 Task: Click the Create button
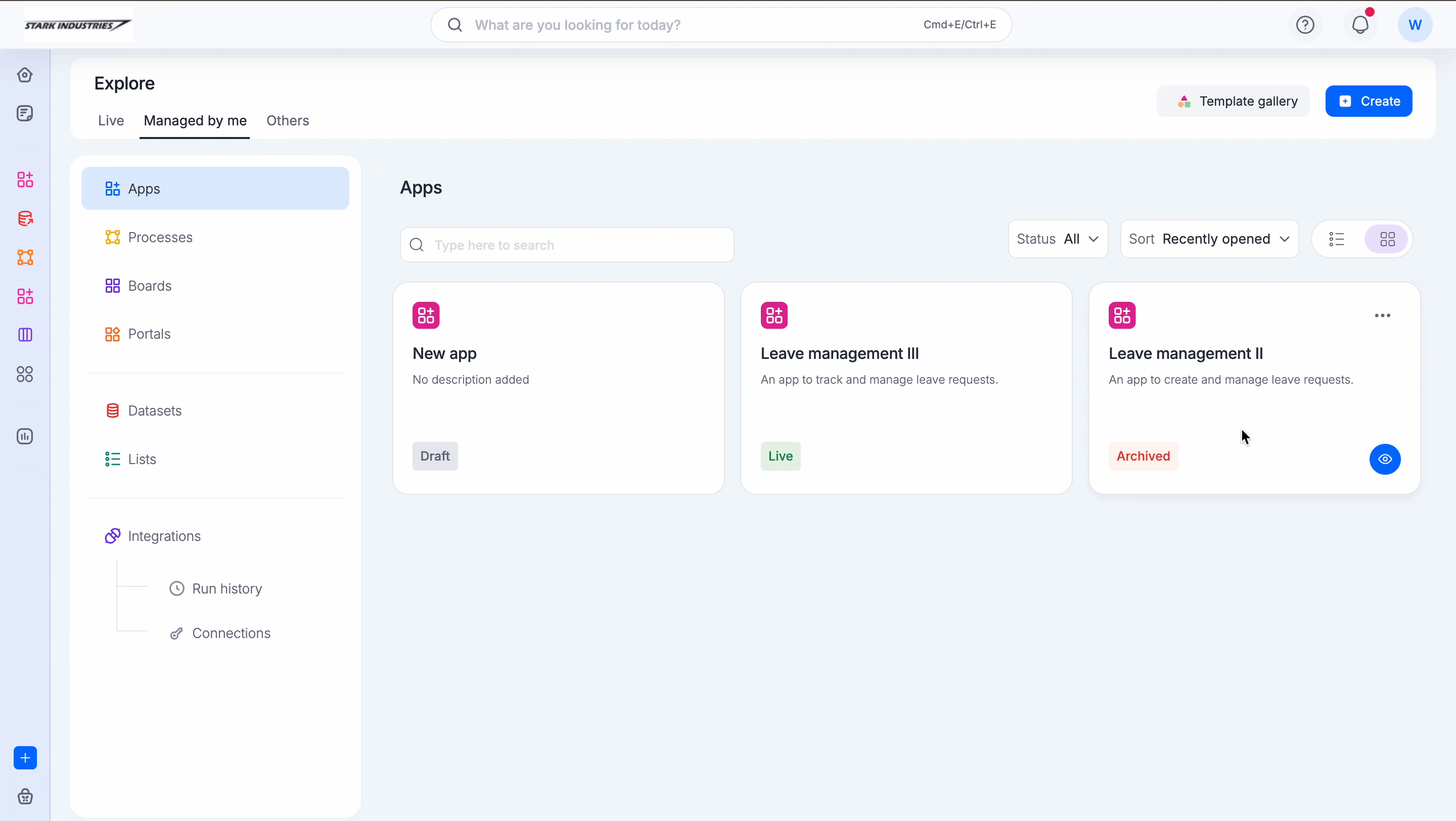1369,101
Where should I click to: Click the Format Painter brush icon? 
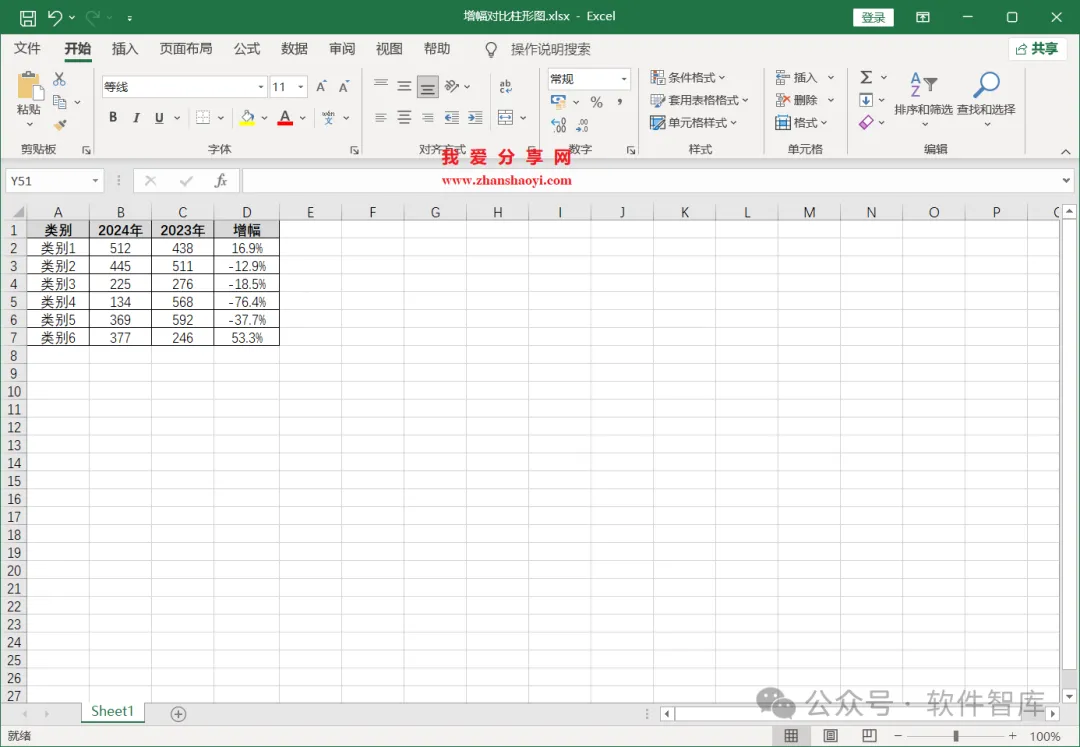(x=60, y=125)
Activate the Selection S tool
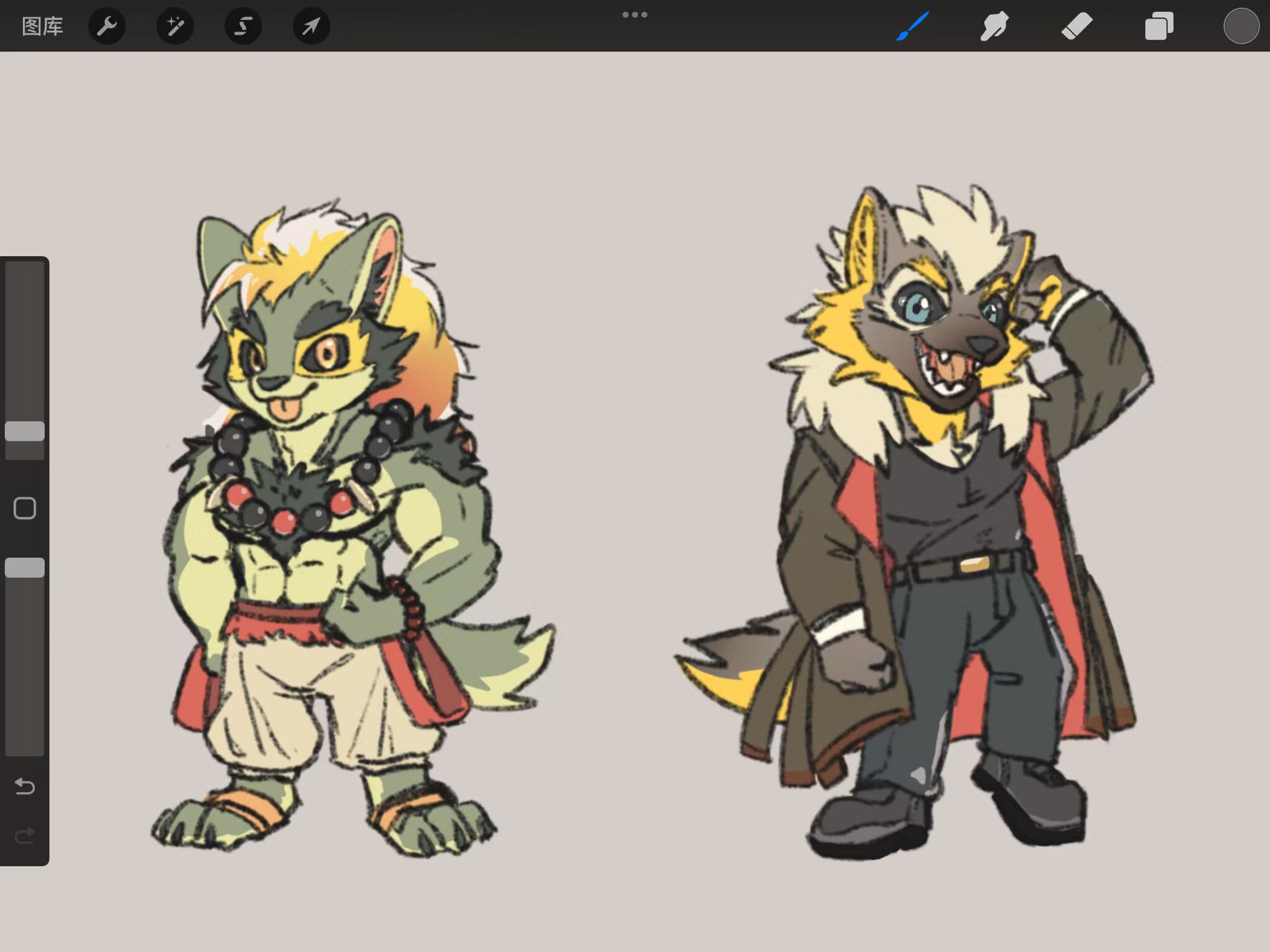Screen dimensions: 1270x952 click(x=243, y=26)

----------

Task instructions | Could you reproduce all of the records above word for word, leaving out the pictures?

Answer to this problem |
 Task: Click the Create button
1369,101
Where should I click to: Click the Format Painter brush icon? 
(x=60, y=125)
Activate the Selection S tool
Screen dimensions: 1270x952 click(x=243, y=26)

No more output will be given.